Global and Full-Dimensional Potential Energy Surfaces of the N 2 + O 2 Reaction for Hyperthermal Collisions.

The energy transfer, dissociations, and chemical reactions between O 2 and N 2 play an important role in the re-entry process of aircraft and many atmospheric, combustion, and plasma processes. Recently, Varga et al. ( J. Chem. Phys ., 2016 , 144 , 024310) developed a full-dimensional high-precision potential energy surface (PES) of the ground triplet electronic state for the O 2 and N 2 system based on ca. 55,000 data points, whose energies were calculated by multi-state complete-active-space second-order perturbation theory/minimally augmented correlation-consistent polarized valence triple-zeta electronic structure calculations plus dynamically scaled external correlation. The fitting function adopted the many-body expansion form with the four-body interactions fitted by the permutationally invariant polynomial in terms of bond-order functions of the six interatomic distances (MB-PIP).
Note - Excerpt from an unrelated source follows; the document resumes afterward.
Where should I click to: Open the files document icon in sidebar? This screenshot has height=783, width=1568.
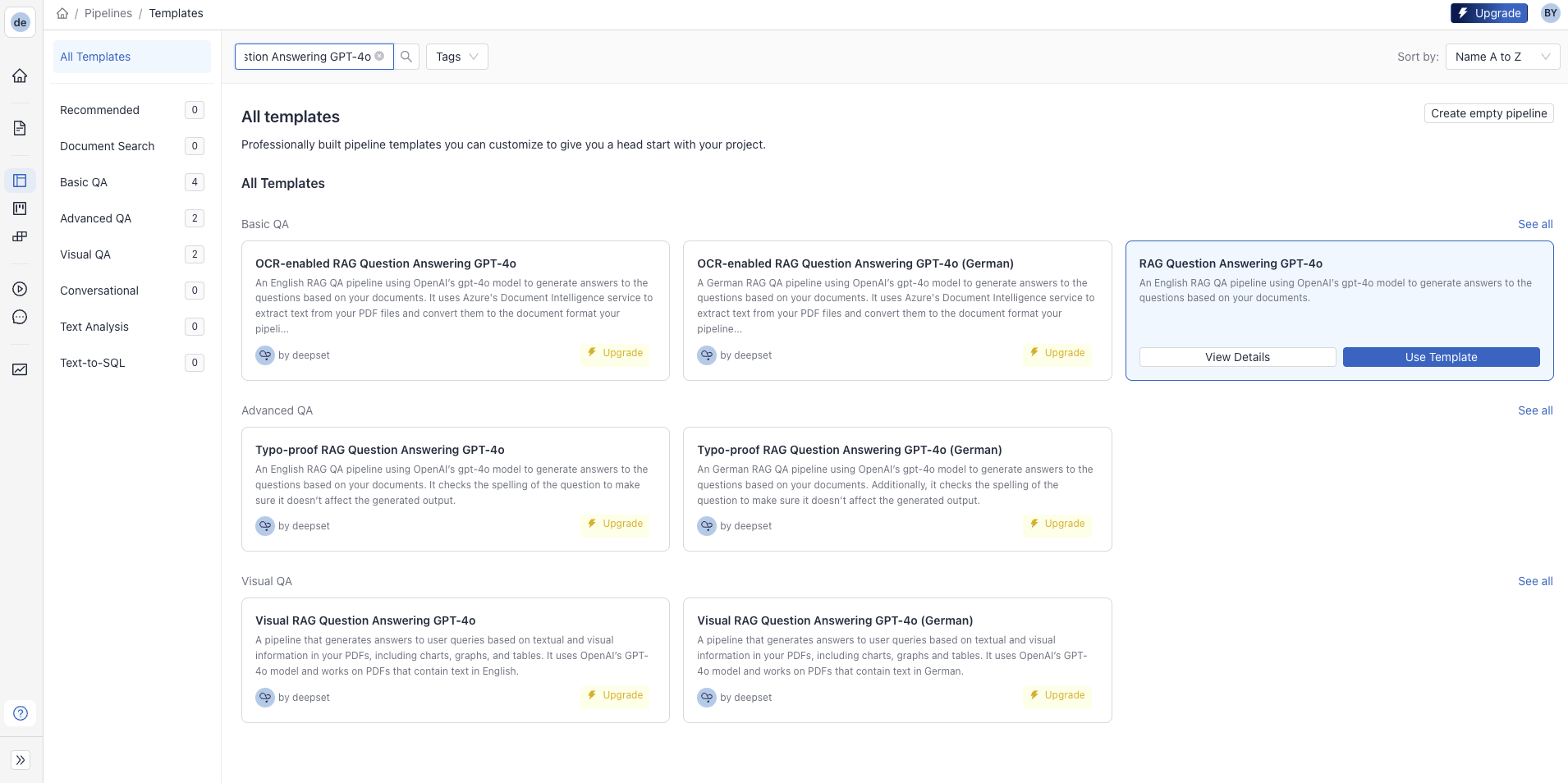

In this work, we refit the PES of the N 2 O 2 system by two methods based on the same data set that was used by Varga et al. The first uses the permutation invariant polynomial-neural network (PIP-NN) method to fit the entire energy of the 55,000 data points. In the second approach, the PIP-NN method is used to fit only the four-body interaction component, a similar treatment in the MB-PIP method, and the resulting PES is named MB-PIP-NN. Then, the performances of these new PESs and the MB-PIP PES are comprehensively and systematically compared, such as comparisons of various scans, properties of stationary points, and dynamics simulations. Possible improvements for the PES of N 2 O 2 are suggested. A more reliable PES of the system can be constructed in terms of data sampling range, electronic structure calculation level, and fitting method for high-temperature calculation and simulation in the future.